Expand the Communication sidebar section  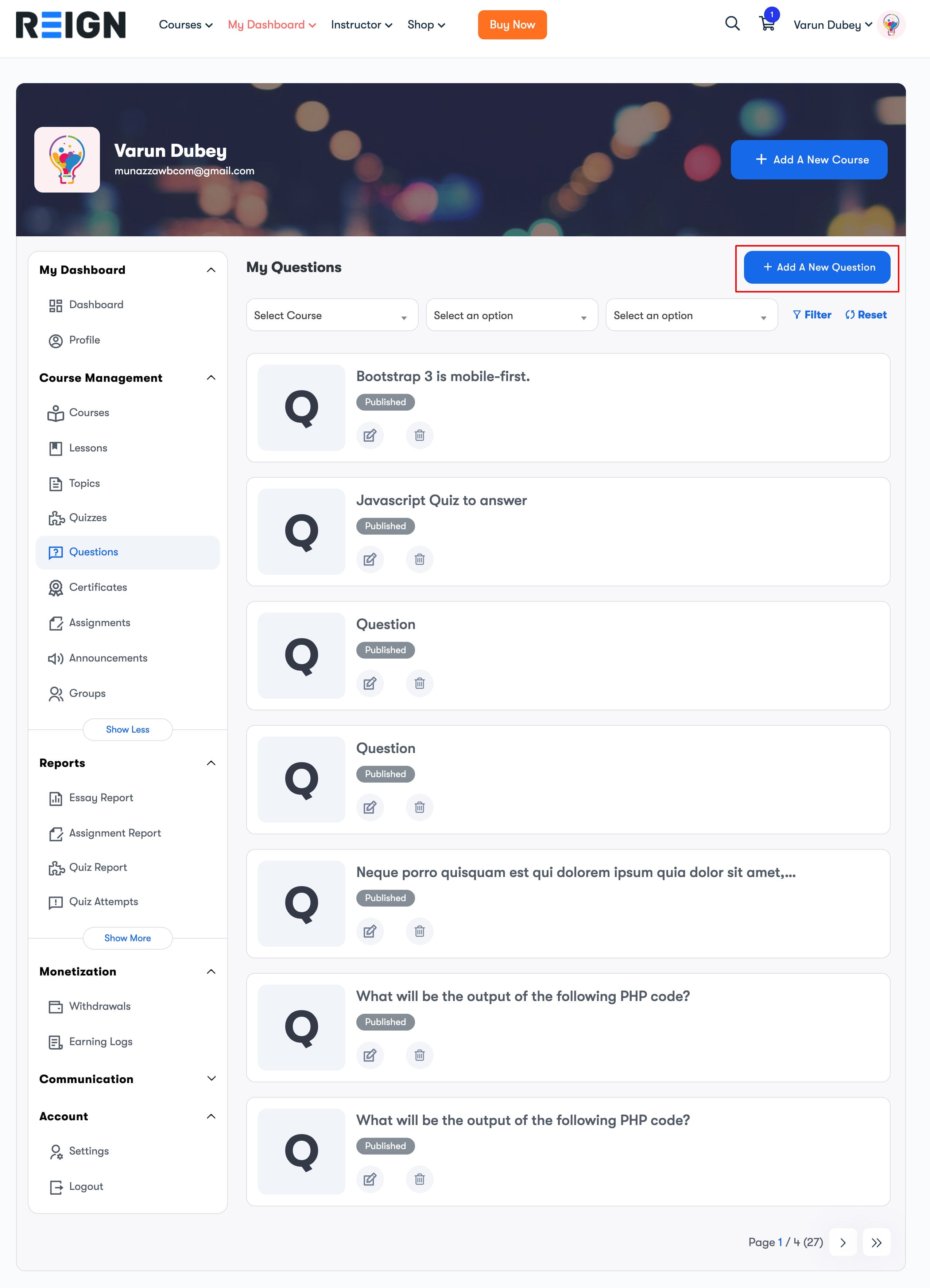pyautogui.click(x=211, y=1078)
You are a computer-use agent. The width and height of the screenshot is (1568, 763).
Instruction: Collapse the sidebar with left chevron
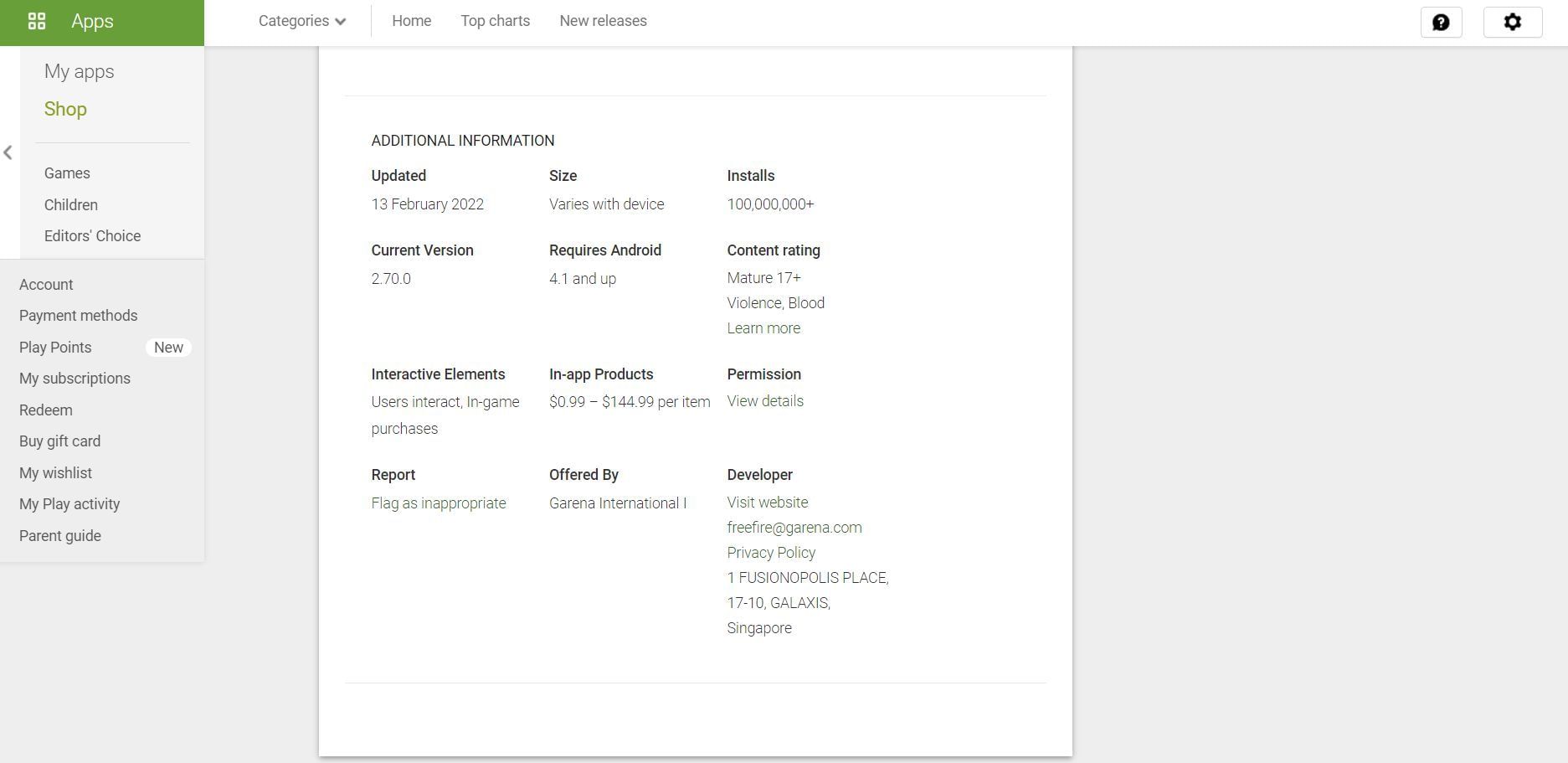pyautogui.click(x=8, y=152)
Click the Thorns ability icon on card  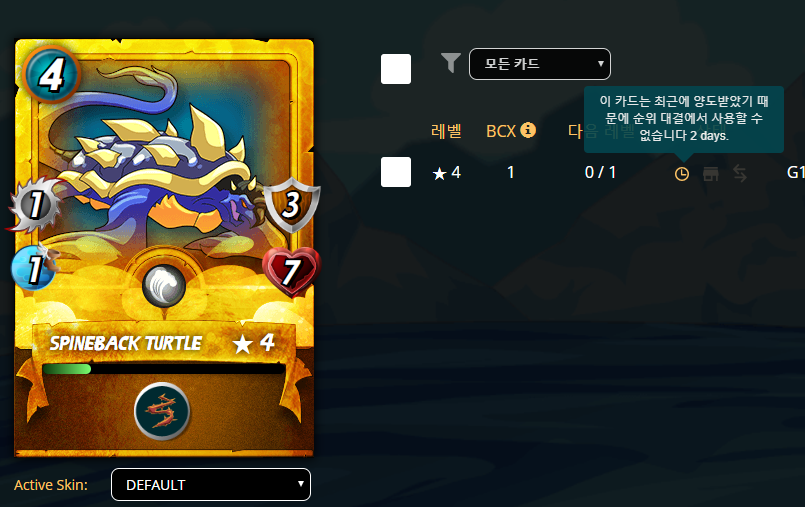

- _DIRECTIONS FOR THIS TASK_:
The line that contains "Instruction: Collapse the" begins the part to retype, and the last line of the records above ends it. Retype both and everything between, exactly, without the pictures.

- _ANSWER_:
Instruction: Collapse the sidebar with left chevron
pyautogui.click(x=8, y=152)
Click the Thorns ability icon on card  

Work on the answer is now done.